Rhon dairy farmers demand fair prices

Rhon dairy farmers demand fair prices

The federal association of german dairy farmers (BDM) is sounding the alarm. On the occasion of today's milk day, numerous protest actions took place across germany on sunday, in which dairy farmers drew attention to the enormous drop in milk prices in particular. So too in the bad kissinger fubganger zone. The BDM district association held a vigil at the corner of ludwigstrasse and lower marktstrasse. "We want to inform and make people aware that a lot of things are wrong, says BDM district vice chairman alfred greubel. With a tractor, transparencies and a cow, they secured the attention of passers-by.

Less money in rural areas
The farmers complain that they have to sell their milk too cheaply on the market and they fear that the prices will rise even more further decline. "In january, we had a cost development similar to that of the terrible milk crisis of 2009", says the organic dairy farmer from elfershausen. To the 1. On april, the european union also scrapped the milk quota, which had previously regulated milk production and guaranteed stable prices for farmers.

The development also has an impact in the district.

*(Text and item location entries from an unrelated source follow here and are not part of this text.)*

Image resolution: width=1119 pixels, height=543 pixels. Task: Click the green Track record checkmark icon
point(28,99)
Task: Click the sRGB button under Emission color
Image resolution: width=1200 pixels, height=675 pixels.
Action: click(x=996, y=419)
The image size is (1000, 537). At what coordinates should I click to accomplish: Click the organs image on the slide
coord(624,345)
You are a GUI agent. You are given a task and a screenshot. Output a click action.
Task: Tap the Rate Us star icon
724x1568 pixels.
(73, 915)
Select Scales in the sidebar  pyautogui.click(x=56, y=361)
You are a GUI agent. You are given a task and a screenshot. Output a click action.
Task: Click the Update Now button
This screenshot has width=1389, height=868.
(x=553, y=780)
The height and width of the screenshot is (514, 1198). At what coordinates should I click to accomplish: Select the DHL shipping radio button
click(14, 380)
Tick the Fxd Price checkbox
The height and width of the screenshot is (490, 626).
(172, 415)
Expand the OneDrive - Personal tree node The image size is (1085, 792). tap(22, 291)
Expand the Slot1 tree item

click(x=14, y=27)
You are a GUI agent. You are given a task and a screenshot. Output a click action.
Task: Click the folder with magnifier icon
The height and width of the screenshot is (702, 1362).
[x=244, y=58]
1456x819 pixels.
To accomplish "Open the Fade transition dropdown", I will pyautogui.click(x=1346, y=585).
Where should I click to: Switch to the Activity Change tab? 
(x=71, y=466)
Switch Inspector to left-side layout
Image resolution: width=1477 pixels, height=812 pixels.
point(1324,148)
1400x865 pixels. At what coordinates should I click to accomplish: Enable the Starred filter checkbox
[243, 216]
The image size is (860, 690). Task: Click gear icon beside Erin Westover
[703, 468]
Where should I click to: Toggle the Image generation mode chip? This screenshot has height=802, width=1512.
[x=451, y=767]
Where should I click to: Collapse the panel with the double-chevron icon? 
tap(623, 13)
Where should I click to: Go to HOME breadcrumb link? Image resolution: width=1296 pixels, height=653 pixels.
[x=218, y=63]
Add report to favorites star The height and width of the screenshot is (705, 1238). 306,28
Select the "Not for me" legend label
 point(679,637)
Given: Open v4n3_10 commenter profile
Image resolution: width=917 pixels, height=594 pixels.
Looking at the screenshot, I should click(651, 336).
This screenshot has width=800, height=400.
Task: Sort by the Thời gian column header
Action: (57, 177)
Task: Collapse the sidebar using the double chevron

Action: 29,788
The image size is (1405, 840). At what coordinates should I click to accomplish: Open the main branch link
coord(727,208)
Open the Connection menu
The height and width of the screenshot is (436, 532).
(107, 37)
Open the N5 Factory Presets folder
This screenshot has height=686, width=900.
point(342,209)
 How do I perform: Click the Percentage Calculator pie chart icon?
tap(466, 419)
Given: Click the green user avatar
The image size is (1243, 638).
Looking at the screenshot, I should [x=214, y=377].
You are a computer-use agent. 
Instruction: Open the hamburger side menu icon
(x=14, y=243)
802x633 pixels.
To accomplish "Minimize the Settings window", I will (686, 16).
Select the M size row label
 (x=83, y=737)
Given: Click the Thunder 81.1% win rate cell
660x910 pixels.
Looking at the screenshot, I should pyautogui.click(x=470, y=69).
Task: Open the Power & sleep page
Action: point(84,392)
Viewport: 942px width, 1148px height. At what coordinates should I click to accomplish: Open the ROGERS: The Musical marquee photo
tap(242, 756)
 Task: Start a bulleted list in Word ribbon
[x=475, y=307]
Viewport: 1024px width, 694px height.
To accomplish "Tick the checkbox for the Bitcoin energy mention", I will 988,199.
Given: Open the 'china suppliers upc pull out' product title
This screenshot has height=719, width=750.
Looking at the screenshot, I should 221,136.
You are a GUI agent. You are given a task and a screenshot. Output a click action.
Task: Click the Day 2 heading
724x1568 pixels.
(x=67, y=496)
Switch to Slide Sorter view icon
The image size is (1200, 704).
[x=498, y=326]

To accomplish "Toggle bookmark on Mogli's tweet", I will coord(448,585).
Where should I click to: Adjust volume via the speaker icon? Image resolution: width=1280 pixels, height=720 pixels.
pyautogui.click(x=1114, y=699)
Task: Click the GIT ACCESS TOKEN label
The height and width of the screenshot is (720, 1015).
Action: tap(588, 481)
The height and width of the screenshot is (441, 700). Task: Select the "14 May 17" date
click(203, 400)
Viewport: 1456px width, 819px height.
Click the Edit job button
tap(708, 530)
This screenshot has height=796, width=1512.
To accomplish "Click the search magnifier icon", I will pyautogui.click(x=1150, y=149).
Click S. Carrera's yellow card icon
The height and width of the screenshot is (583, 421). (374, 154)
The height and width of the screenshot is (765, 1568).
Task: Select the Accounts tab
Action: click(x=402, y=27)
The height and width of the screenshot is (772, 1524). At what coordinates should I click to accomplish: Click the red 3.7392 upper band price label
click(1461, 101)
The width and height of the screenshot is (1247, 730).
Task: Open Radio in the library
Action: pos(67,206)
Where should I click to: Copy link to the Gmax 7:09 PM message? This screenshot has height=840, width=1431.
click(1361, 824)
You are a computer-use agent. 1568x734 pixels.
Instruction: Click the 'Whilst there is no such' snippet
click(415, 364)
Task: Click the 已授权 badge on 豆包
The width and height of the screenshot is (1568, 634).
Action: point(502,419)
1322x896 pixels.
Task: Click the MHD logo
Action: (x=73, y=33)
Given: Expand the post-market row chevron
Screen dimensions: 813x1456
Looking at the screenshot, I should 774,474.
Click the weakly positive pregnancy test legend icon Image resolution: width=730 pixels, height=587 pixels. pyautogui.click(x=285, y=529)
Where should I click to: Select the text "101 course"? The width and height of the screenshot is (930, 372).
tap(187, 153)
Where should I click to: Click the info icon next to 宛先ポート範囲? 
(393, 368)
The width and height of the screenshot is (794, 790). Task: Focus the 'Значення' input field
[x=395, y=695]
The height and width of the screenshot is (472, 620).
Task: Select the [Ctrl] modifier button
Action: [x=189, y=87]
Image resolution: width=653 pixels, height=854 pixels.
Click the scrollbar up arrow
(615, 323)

The current milk price is ten cents below the previous year's level, greubel calculates. 32 million liters are produced annually in the county. "That is 3.2 million euros that are missing in the rural area. The farmers here can't spend any more", the farmer says.
The price for a liter of conventional milk is currently 30 cents. That doesn't leave much for farmers, greubel says. Just to pay for the variable costs, such as the feed for the cows and the electricity for the barn, 26 cents per liter is necessary. "There is still no work paid", says greubel. "The dairies have already announced to go down by three to four cents." This is where things get critical for farmers.

Greubel and the BDM criticize the fact that milk production is not regulated by politics. Only as much milk could be produced as was needed, he says. Since the quota was abolished, however, the farms are allowed to throw as much milk on the market as they can and want to. According to greubel, many companies are trying to compensate for falling prices by increasing sales volumes. The milk market is additionally flooded and the prices continue to fall. Greubel: "in times of crisis, farmers need incentives to produce less." It considers, for example, the introduction of a bonus and malus system to be sensible.